Annual film festival in Copenhagen, Denmark

CPH PIX was a film festival that took place annually in Copenhagen, Denmark. Created when the Copenhagen International Film Festival and the NatFilm Festival were merged in 2008, the festival ran from 2009 until 2021. It was run by Copenhagen Film Festivals, which also manages the documentary festival CPH:DOX. CPH PIX incorporated Buster Film Festival for Children and Youth between 2016 and 2018.

==History==
CPH PIX was created when the Copenhagen International Film Festival and the NatFilm Festival were merged in 2008, which created the organisation Copenhagen Film Festivals. Copenhagen Film Festivals also manages the documentary festival CPH:DOX. The festival was founded by Jacob Neiiendam, former head of programming at Copenhagen International Film Festival from 2005 to 2007, and the Nordic correspondent for Screen from 1999 until 2005.

The first edition of CPH PIX was held in April 2009 with an audience of 36,500 - the largest crowd ever recorded for a film festival in Copenhagen at the time. The festival grew to an audience of 78,000 people in 2017.

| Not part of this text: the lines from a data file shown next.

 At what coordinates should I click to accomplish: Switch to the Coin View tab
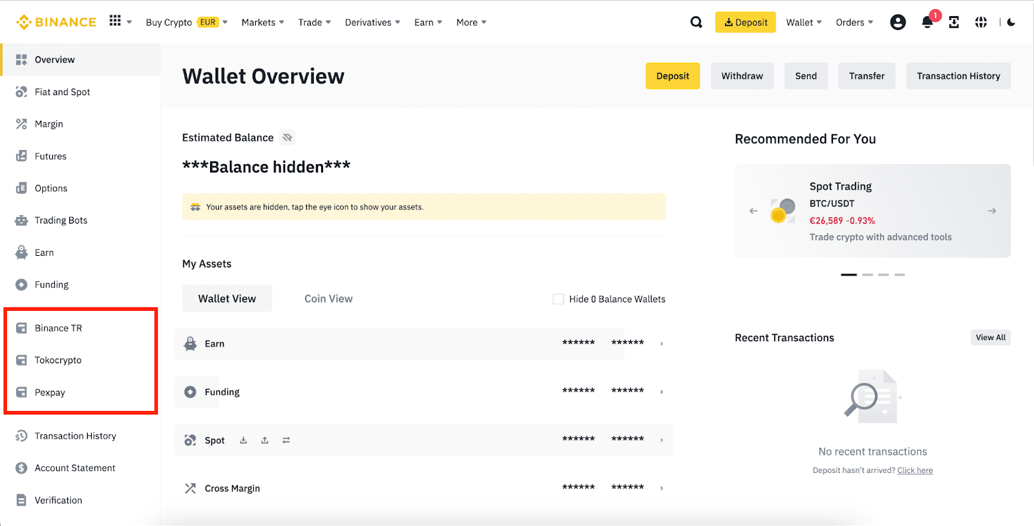328,299
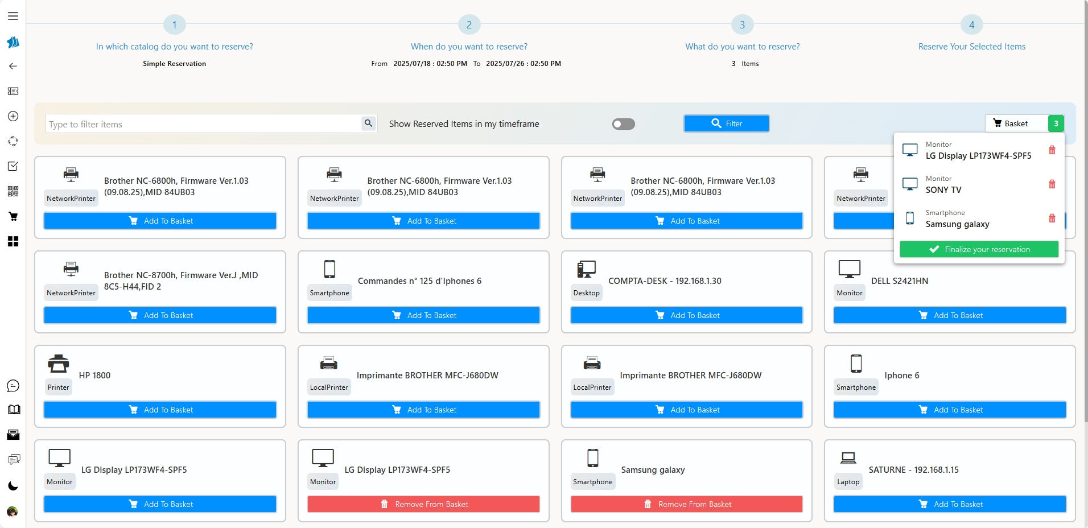This screenshot has height=528, width=1088.
Task: Click the back arrow in the sidebar
Action: pos(13,66)
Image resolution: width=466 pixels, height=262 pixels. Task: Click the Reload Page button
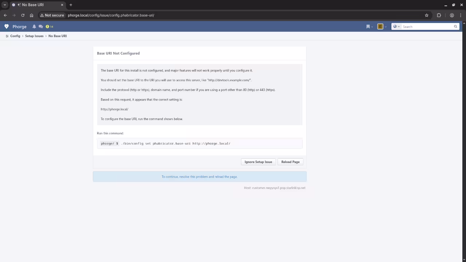(x=290, y=162)
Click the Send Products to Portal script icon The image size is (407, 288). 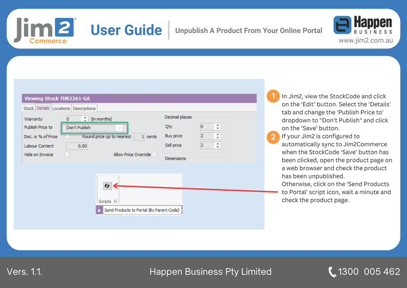pos(107,186)
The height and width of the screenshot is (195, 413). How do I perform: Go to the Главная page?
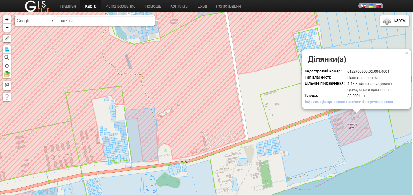click(68, 6)
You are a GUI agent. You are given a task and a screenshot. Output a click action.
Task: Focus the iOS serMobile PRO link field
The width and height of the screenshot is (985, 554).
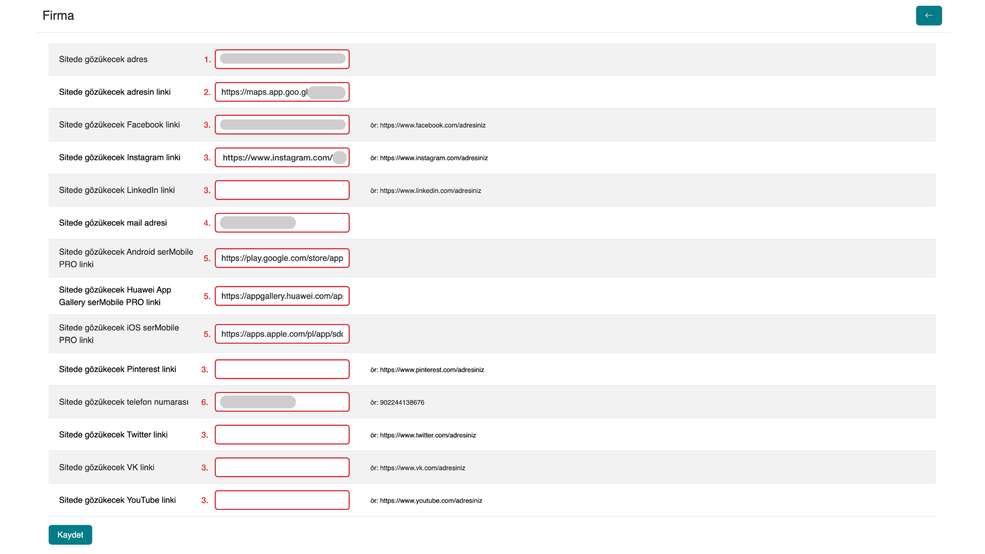click(282, 334)
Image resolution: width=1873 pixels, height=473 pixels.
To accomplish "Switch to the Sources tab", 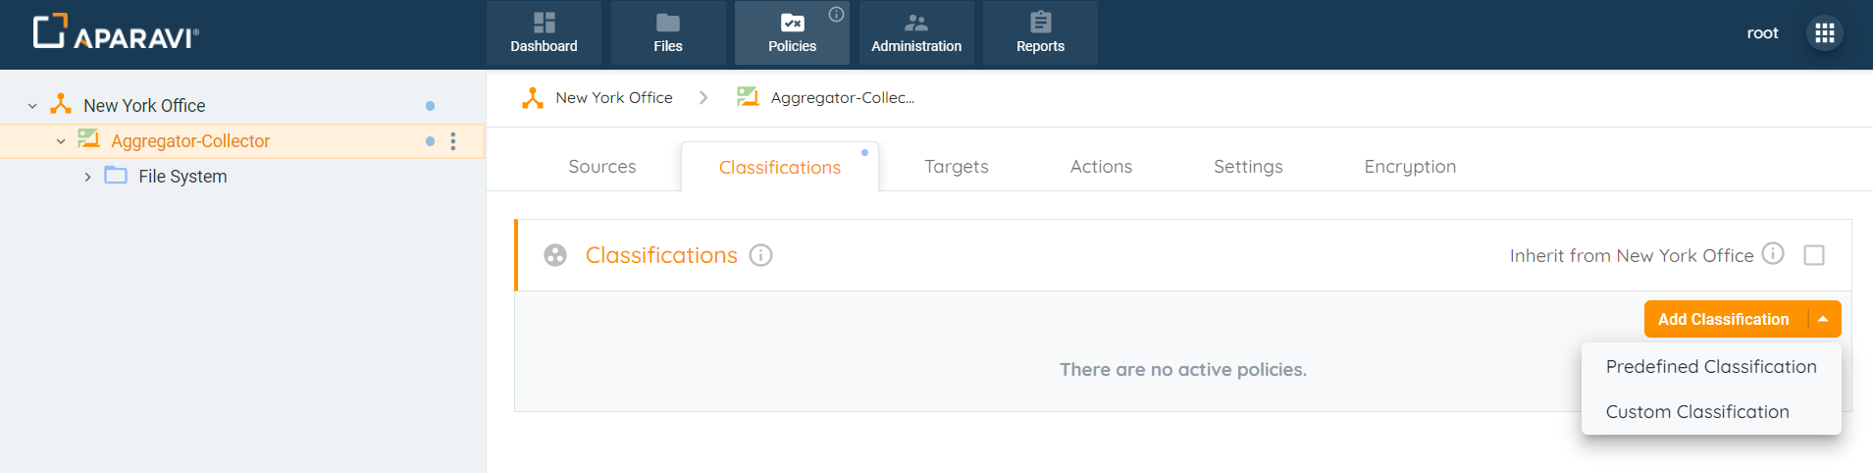I will coord(601,167).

In 2016 the festival merged with Buster Film Festival for Children and Youth, and the festival period also moved from April to October/November. From 2016, Jacob Neiiendam and CPH:DOX founder-director Tine Fischer were co-CEOs of all three festivals (CPH PIX, CPH:DOX, and BUSTER). In September 2018 it was announced that Jacob Neiiendam would be stepping down after 31 October, and that Fischer would continue as sole CEO for all three festivals.

Neiiendam had recently been appointed chairman of the Danish Film Academy earlier, and had been running the Robert Awards (the Danish film awards) since 2013. He had a continuing role on the selection committee for the European Film Academy.

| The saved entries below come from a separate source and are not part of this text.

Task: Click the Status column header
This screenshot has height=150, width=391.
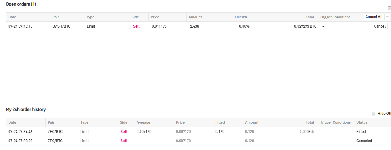Action: point(362,122)
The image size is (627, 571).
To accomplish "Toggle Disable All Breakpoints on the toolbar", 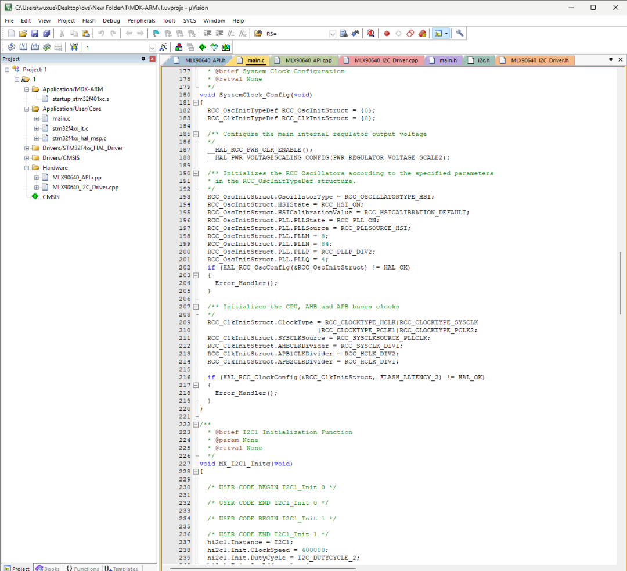I will (410, 33).
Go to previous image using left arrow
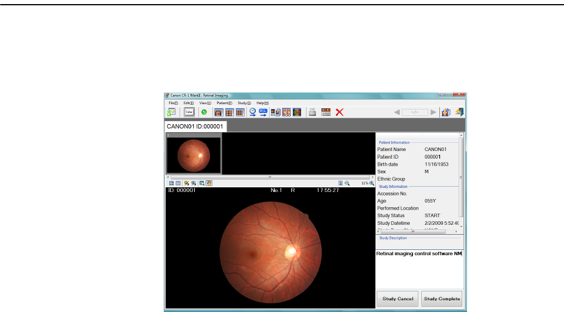Image resolution: width=564 pixels, height=312 pixels. [396, 112]
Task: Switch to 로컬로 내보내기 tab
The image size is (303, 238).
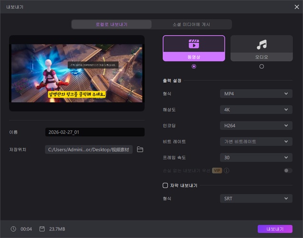Action: tap(111, 24)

Until 2018, the festival lasted for two weeks, with a packed program of more than 200 films from around the world, as well as 700 film related events and activities. After the change in management, the festival's format relaunched in a new compressed WEEKEND edition. The first WEEKEND edition was held in 2019, with a strongly curated program consisting of 20 films in four days. In this year, the festival once again separated from Buster Film Festival for Children and Youth.

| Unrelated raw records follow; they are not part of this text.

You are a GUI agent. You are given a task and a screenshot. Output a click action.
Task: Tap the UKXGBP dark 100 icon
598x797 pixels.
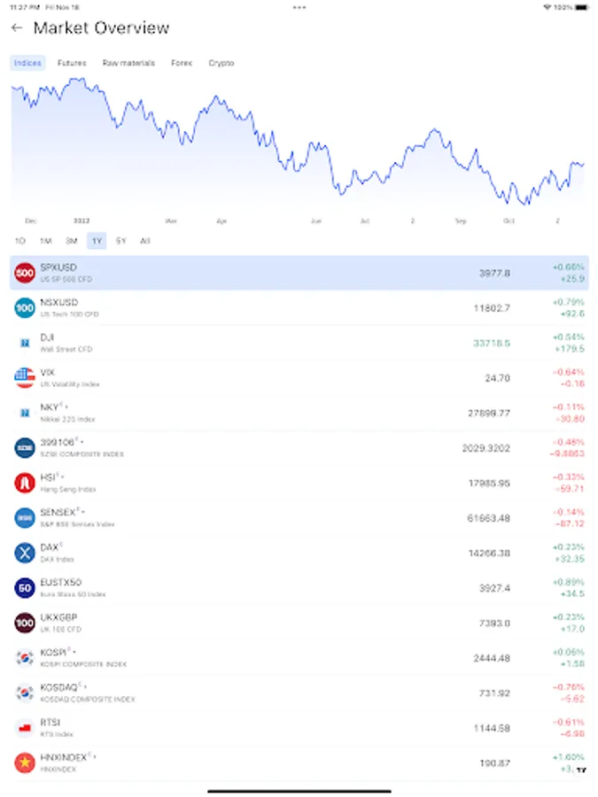25,623
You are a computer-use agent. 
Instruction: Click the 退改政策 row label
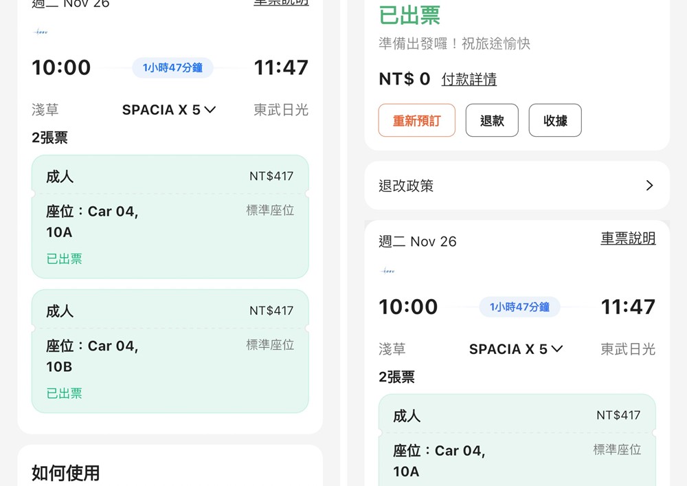[406, 186]
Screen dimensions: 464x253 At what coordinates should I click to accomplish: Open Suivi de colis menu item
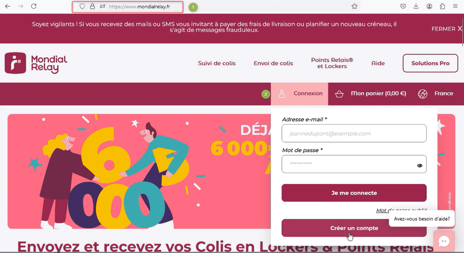217,63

In 2020, CPH PIX was cancelled due to the COVID-19 pandemic.

In February 2021 it was announced that Tine Fischer would be stepping down from the CEO role after the 18th edition (21 April to 2 May 2021) to take up a position as director of the National Film School of Denmark. The 2021 edition was a smaller version of the event, running over five days and screening 40 films, and this was the last edition of the festival.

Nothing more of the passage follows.